Há poucas semanas, o aposentado Geraldo Schwingel teve uma surpresa logo no começo da manhã. Ao ir até a frente de sua casa, localizada na Rua Venâncio Aires, ele encontrou as paredes pichadas. Morando no mesmo lugar há quase 30 anos, ele já tinha visto os vizinhos refazendo a pintura dos muros para remover as marcas, possivelmente deixadas durante a noite. “Vejo esses desenhos em todos os lugares, eu sabia que um dia seria aqui”, lamenta.
Os traços encontrados na residência do aposentado aparecem com uma frequência cada vez maior nas ruas de Santa Cruz do Sul. Seguindo o mesmo padrão, as pichações não são vistas com bons olhos pelos donos dos imóveis. “Na casa da frente eles picharam a mesma coisa, só que na cor branca. Vão passando pela rua e deixando suas marcas onde podem”, conta o aposentado, que já comprou tintas para repintar a parede.

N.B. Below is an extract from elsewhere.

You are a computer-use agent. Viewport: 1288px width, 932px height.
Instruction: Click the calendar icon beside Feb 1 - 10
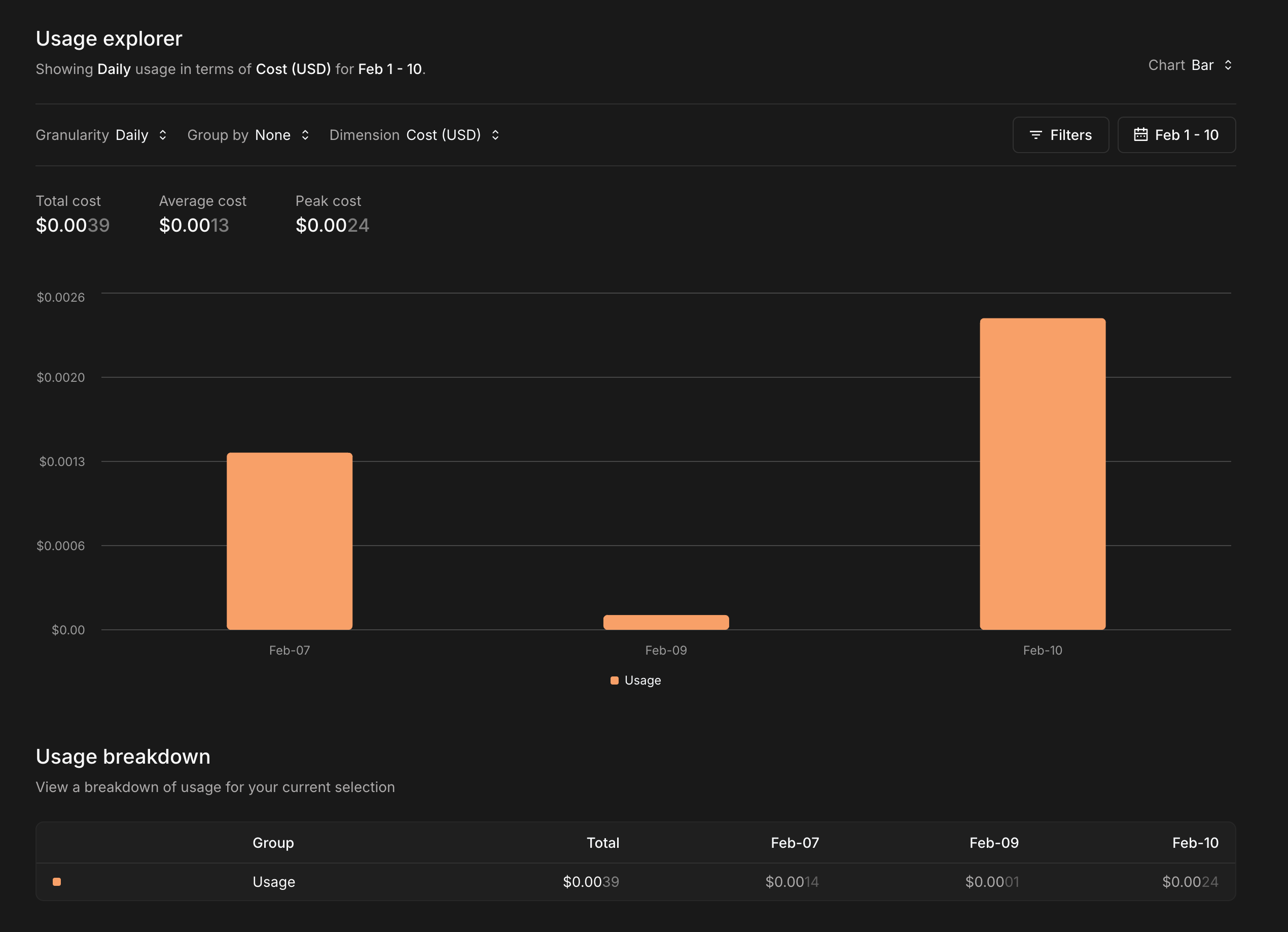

As marcas deixadas com spray vêm sendo feitas sobretudo nas ruas Ernesto Alves, Venâncio Aires e Marechal Floriano. Tanto muros quanto portas e marquises são os locais escolhidos. Recentemente, o banheiro público da Praça da Bandeira também teve as paredes cobertas por traços de spray. Entre eles, assinaturas, frases de protesto e desenhos que, para a maioria das pessoas, não fazem muito sentido, como observou seu Geraldo em sua fachada.